*What you need to do*. What you write must be the lines from the one holding "Click the Add Farm Event panel title" through the final line of the records below, reproduced exactly, minus the pictures.

Stored data entries:
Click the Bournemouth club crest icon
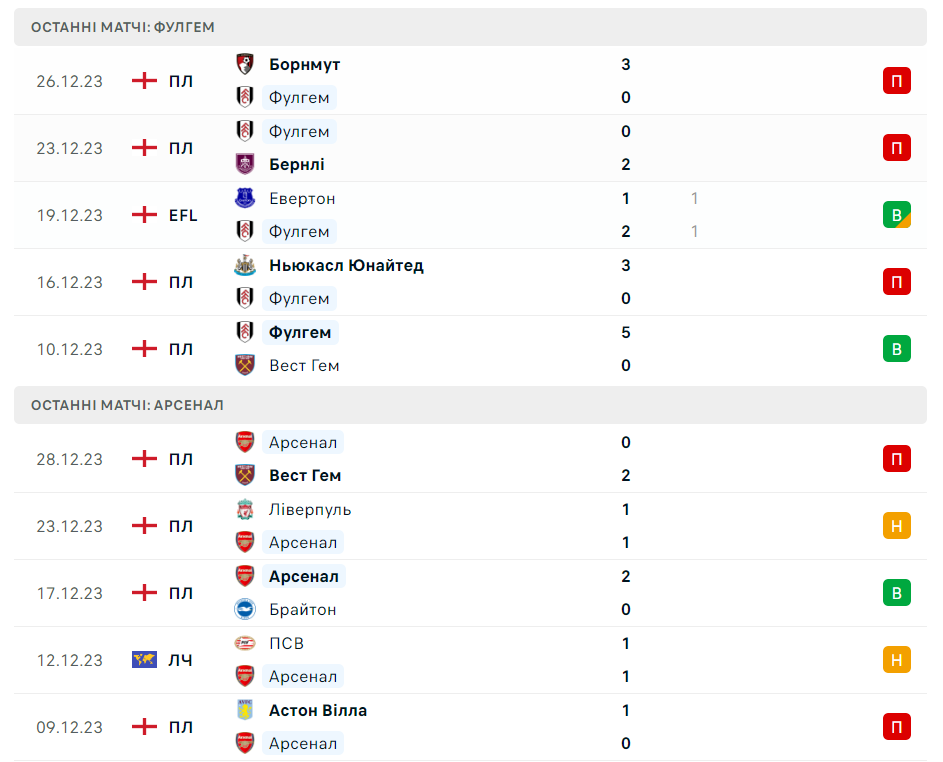 [x=244, y=64]
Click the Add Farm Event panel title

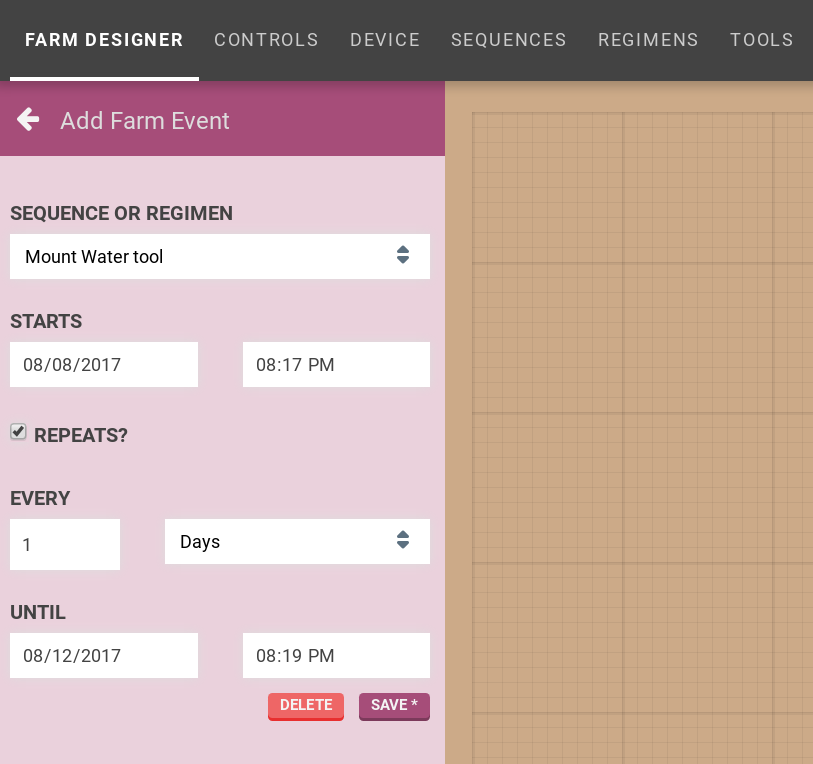[x=145, y=121]
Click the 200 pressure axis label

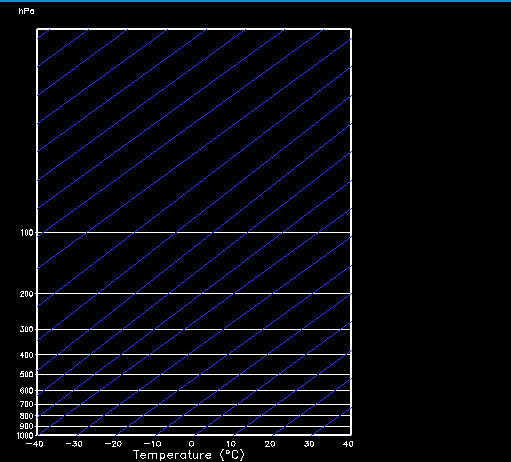(x=27, y=294)
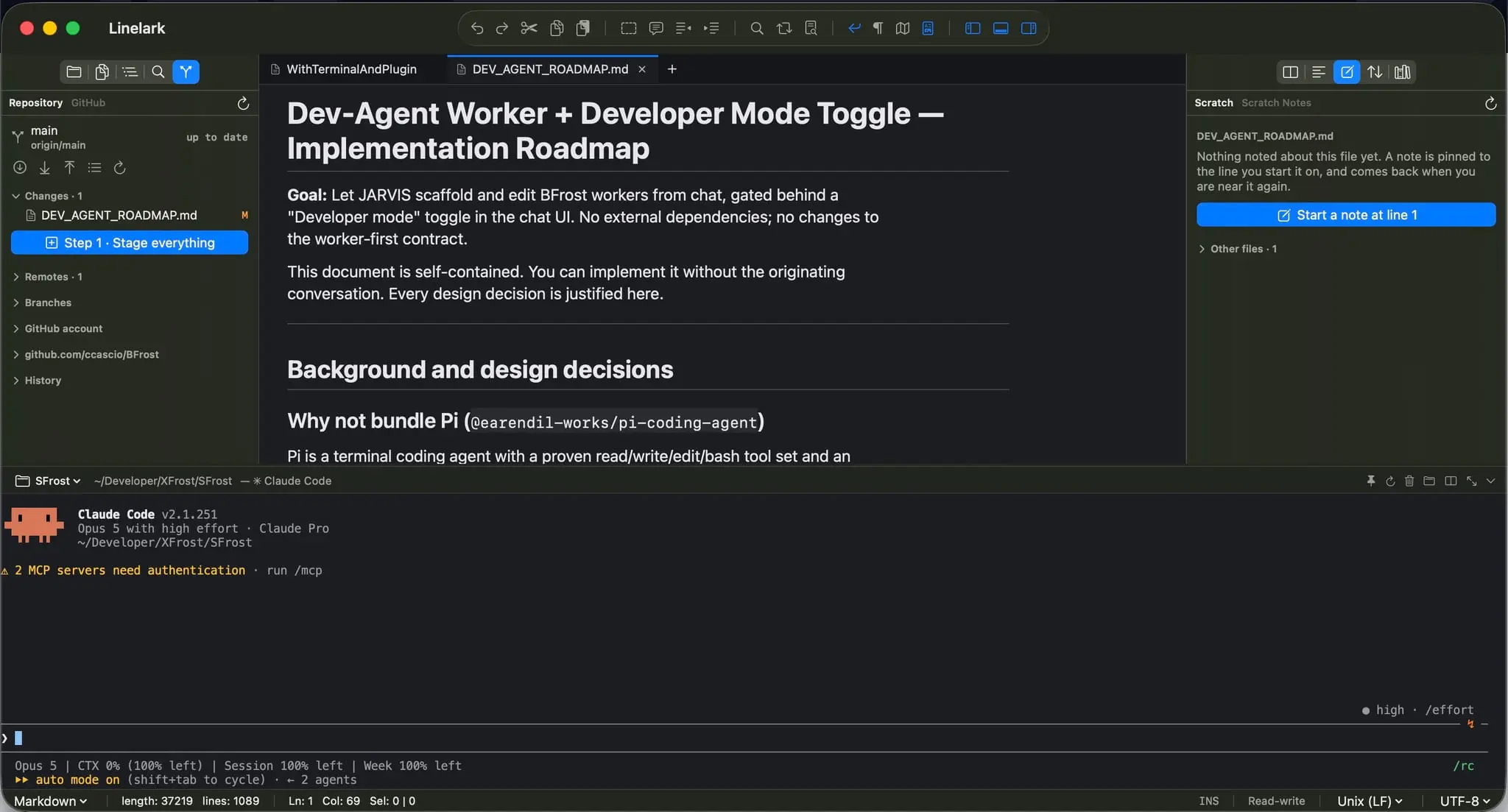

*Task solution*.
Click the Add Farm Event panel title

[x=145, y=121]
Click the 200 pressure axis label

(x=27, y=294)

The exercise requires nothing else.